**Excerpted data**:
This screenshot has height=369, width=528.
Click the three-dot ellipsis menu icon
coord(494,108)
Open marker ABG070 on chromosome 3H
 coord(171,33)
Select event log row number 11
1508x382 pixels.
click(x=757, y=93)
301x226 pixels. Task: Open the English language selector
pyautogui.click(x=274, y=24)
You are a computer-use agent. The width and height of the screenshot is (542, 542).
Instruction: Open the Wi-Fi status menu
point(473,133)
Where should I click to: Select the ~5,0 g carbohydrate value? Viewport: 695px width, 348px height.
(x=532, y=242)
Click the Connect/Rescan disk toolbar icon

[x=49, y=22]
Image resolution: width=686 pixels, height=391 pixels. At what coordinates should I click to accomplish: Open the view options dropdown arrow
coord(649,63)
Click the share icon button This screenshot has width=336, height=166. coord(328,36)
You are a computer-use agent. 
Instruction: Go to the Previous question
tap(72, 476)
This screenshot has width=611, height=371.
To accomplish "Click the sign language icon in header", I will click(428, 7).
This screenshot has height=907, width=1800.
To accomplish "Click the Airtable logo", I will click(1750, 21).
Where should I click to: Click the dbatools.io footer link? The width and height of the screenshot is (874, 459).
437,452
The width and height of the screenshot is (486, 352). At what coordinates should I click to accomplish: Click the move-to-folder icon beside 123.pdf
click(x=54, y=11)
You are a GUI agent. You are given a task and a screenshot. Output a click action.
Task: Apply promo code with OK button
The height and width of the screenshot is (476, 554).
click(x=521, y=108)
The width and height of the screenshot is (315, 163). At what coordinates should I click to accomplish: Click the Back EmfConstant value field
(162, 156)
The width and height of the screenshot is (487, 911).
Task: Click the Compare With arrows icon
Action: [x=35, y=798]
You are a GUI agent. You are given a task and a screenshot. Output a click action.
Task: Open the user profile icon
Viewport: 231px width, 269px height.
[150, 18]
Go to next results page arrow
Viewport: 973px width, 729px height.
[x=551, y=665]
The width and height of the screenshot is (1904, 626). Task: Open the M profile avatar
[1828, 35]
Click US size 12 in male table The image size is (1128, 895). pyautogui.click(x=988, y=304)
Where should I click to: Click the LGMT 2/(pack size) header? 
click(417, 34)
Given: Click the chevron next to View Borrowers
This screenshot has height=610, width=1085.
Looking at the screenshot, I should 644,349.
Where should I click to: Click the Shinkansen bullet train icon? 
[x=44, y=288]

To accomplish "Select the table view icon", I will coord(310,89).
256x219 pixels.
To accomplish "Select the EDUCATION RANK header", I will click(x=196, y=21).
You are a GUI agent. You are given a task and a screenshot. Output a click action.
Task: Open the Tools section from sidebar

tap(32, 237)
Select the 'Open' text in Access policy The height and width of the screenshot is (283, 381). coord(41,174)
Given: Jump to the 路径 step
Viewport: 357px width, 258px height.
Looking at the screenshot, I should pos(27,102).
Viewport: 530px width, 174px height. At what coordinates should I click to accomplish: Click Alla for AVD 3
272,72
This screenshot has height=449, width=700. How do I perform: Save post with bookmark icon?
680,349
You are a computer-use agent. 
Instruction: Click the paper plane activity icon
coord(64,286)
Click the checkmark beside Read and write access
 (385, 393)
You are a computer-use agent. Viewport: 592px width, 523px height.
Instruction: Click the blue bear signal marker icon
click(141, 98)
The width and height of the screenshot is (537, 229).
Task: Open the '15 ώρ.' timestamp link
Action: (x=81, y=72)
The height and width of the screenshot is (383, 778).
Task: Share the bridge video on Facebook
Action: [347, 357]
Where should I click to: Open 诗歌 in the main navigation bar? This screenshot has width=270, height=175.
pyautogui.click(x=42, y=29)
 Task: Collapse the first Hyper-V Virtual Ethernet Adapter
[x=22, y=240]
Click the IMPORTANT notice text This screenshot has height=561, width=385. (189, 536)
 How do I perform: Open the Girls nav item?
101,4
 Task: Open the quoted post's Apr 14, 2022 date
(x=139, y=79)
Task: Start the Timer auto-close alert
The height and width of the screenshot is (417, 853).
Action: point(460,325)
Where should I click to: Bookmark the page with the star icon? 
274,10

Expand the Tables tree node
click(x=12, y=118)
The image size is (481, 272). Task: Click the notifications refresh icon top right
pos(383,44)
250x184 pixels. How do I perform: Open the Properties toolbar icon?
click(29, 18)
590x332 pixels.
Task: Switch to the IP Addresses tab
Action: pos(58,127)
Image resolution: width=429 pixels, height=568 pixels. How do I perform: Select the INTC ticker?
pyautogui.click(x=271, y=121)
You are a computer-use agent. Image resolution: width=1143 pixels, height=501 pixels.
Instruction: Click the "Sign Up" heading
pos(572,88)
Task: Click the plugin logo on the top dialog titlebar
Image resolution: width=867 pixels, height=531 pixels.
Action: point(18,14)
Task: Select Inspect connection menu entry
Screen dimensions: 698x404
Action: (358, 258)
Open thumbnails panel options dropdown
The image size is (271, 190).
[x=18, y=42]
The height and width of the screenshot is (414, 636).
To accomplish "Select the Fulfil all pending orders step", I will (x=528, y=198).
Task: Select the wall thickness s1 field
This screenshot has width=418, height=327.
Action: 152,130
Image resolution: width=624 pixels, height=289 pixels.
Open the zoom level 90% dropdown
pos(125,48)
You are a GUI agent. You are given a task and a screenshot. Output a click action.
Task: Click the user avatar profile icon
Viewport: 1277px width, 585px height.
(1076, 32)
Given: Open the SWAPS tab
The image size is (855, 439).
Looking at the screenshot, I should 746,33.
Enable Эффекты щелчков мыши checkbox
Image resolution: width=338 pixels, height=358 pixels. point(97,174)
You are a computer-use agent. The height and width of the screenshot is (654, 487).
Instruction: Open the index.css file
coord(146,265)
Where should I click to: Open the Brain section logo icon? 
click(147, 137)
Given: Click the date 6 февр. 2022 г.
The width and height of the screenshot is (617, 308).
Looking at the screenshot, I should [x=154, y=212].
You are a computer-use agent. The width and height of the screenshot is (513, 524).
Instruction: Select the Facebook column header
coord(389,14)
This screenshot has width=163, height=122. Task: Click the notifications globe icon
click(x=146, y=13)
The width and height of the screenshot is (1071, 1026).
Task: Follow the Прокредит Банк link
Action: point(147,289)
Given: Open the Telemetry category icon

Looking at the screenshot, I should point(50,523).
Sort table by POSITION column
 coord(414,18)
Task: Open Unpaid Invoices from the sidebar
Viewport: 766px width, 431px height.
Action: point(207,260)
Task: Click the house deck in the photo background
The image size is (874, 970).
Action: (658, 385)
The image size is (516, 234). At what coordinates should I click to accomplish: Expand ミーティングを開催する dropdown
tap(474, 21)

**Task to complete**:
Say, as a number only, how many lines of the data contain "text".

**Exercise result**:
2